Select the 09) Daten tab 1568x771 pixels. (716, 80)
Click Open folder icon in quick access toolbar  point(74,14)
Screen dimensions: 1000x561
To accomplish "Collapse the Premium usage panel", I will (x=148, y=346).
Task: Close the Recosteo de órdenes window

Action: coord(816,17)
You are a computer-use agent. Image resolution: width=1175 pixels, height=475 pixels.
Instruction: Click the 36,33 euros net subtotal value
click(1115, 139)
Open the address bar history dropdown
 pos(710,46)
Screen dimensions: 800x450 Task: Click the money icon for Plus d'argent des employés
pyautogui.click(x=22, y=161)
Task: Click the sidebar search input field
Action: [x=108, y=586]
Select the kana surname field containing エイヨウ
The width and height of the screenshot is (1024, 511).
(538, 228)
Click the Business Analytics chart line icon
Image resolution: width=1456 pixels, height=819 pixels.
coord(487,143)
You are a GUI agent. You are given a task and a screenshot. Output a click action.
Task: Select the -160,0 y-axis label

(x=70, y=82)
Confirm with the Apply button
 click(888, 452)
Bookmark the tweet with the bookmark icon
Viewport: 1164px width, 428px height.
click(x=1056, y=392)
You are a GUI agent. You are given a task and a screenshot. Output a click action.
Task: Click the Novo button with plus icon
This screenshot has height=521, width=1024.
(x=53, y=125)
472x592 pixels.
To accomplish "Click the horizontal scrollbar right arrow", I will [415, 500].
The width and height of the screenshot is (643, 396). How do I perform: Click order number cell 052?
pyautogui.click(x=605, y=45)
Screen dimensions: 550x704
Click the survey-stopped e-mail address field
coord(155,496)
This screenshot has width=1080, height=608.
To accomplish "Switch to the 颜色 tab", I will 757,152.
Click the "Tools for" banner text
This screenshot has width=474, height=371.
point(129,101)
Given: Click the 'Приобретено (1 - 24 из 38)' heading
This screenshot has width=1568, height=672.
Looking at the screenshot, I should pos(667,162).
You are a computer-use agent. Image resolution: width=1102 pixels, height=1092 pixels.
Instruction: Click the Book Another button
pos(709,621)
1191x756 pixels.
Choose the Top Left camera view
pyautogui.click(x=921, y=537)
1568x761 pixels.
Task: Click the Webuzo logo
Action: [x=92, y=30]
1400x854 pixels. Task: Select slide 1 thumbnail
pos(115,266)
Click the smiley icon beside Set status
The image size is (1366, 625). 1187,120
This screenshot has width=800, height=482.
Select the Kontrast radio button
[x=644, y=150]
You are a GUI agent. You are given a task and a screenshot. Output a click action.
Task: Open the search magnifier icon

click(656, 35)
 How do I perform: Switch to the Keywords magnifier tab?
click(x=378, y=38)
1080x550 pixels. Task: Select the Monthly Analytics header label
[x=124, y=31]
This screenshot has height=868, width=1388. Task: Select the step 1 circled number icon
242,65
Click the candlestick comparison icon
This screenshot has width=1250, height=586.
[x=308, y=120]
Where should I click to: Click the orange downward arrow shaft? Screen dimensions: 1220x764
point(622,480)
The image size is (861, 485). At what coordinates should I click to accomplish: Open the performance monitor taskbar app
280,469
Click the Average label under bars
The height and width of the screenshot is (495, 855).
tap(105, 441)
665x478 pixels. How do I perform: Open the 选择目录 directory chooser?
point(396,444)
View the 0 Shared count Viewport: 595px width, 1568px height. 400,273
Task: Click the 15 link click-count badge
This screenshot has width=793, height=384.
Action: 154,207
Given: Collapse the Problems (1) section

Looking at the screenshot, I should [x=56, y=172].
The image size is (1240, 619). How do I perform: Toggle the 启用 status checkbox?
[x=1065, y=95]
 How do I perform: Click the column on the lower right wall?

==*==

TASK INSTRUCTIONS: Output only an exact transcription of the lines above from the one with "Select the kana surname field containing エイヨウ" up to and including the one with "Task: Click the Novo button with plus icon".

SOLUTION TO THIS EXERCISE:
Select the kana surname field containing エイヨウ
The width and height of the screenshot is (1024, 511).
(538, 228)
Click the Business Analytics chart line icon
Image resolution: width=1456 pixels, height=819 pixels.
coord(487,143)
You are a GUI agent. You are given a task and a screenshot. Output a click action.
Task: Select the -160,0 y-axis label

(x=70, y=82)
Confirm with the Apply button
 click(888, 452)
Bookmark the tweet with the bookmark icon
Viewport: 1164px width, 428px height.
click(x=1056, y=392)
You are a GUI agent. You are given a task and a screenshot. Output a click action.
Task: Click the Novo button with plus icon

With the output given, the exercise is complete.